(Recorded data)
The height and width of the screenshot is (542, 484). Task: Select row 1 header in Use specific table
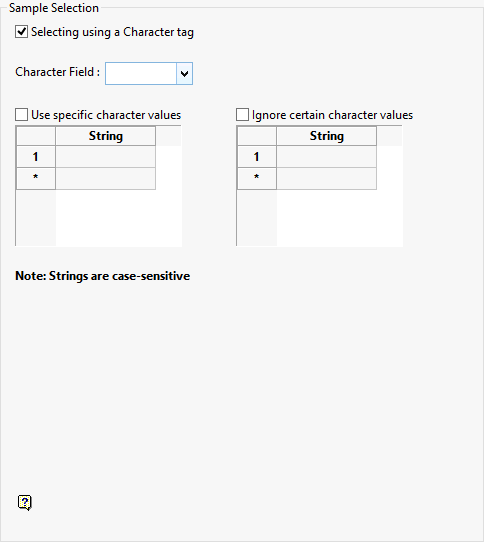[36, 157]
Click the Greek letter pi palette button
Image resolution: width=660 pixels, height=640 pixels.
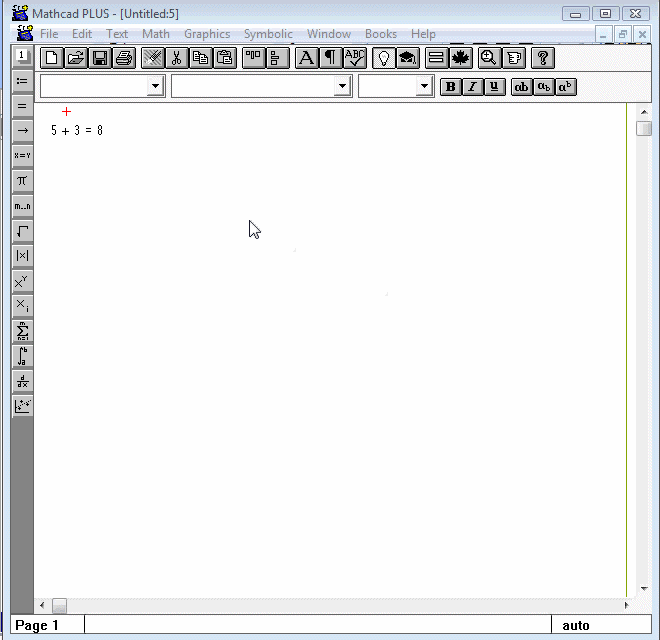click(x=22, y=181)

• REQUEST:
Reproduce the recorded data above word for word, leaving out the pictures.

• RESPONSE BELOW:
The height and width of the screenshot is (542, 484). Task: Select row 1 header in Use specific table
[36, 157]
Click the Greek letter pi palette button
Image resolution: width=660 pixels, height=640 pixels.
click(x=22, y=181)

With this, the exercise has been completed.